ACTA APOSTATICAE SEDIS : come, cambiando un po' qua e un po' la, si può cambiare tutto...

domenica 19 agosto 2012

Profeta di sventura!


(a cura Redazione "Il sismografo")
Riproponiamo alcuni brani dell'Angelus del 19 agosto 1979 nel corso del quale il beato Giovanni Paolo II indirizzò alla Cina un invito a sviluppare rapporti positivi. Fu la prima volta in cui Papa Wojtyla fece riferimento alla questione cinese dall'inizio del suo pontificato. "Nei mesi scorsi - disse Giovanni Paolo II - vivemmo insieme una profonda inquietudine, quando alla frontiera cino-vietnamita sorsero delle ostilità, che non soltanto ferirono i mutui rapporti di quelle due nobili nazioni, ma costituirono anche una minaccia per la pace mondiale. Ringraziammo Dio non appena questo pericolo fu scongiurato. La nostra preghiera s’indirizzerà, costantemente, a Dio per il grande popolo cinese, il più numeroso di tutta la terra.
Soltanto una parte limitata di figli e figlie di quel popolo poté accogliere in passato l’insegnamento di Cristo. Nell’anno 1949, i cattolici cinesi erano più di tre milioni e la Gerarchia contava circa cento Vescovi, dei quali una quarantina erano cinesi di nascita. I sacerdoti erano cinquemilaottocento, di cui duemilasettecento cinesi.
Era una Chiesa viva, che manteneva perfetta unione con la Sede Apostolica.

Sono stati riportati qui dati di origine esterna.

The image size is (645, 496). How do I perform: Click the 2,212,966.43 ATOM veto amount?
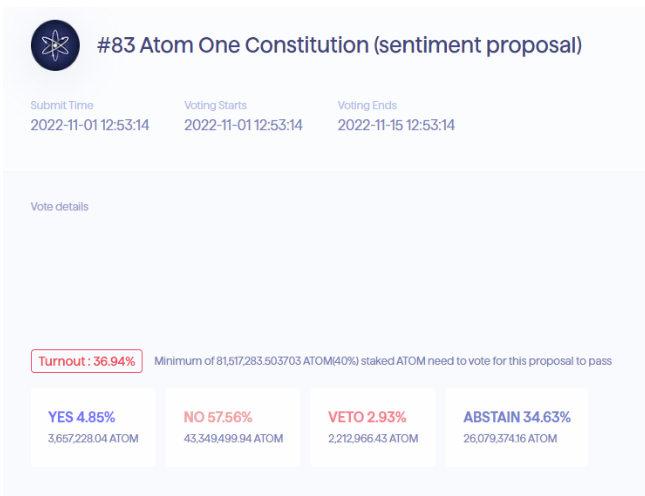click(x=373, y=438)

Dopo trent’anni, sono poche ed incerte le notizie che abbiamo di quei nostri fratelli; non cessiamo, tuttavia, di nutrire la speranza di poter nuovamente riallacciare con loro quel contatto diretto, che spiritualmente non fu mai interrotto. Infatti, non hanno mai cessato di essere presenti, in modo particolare nella nostra preghiera, coloro che per mancanza della possibilità di un visibile rapporto potevano sembrare assenti.
Desideriamo fare tutto il possibile, affinché il ricordo e la sollecitudine, che nutre per essi la comunità cattolica nel mondo contemporaneo, possano portare ad un avvicinamento e quindi ad un incontro. È difficile dire qualcosa di più su questo tema, tuttavia alcune notizie circa recenti fatti, che possono far pensare ad un nuovo rispetto nei riguardi della religione, ci permettono di esprimere una qualche, anch’essa nuova, fiducia. Formulo di cuore l’auspicio che possano aversi sviluppi positivi, i quali segnino per i nostri fratelli e sorelle del continente cinese la possibilità di godere della piena libertà religiosa".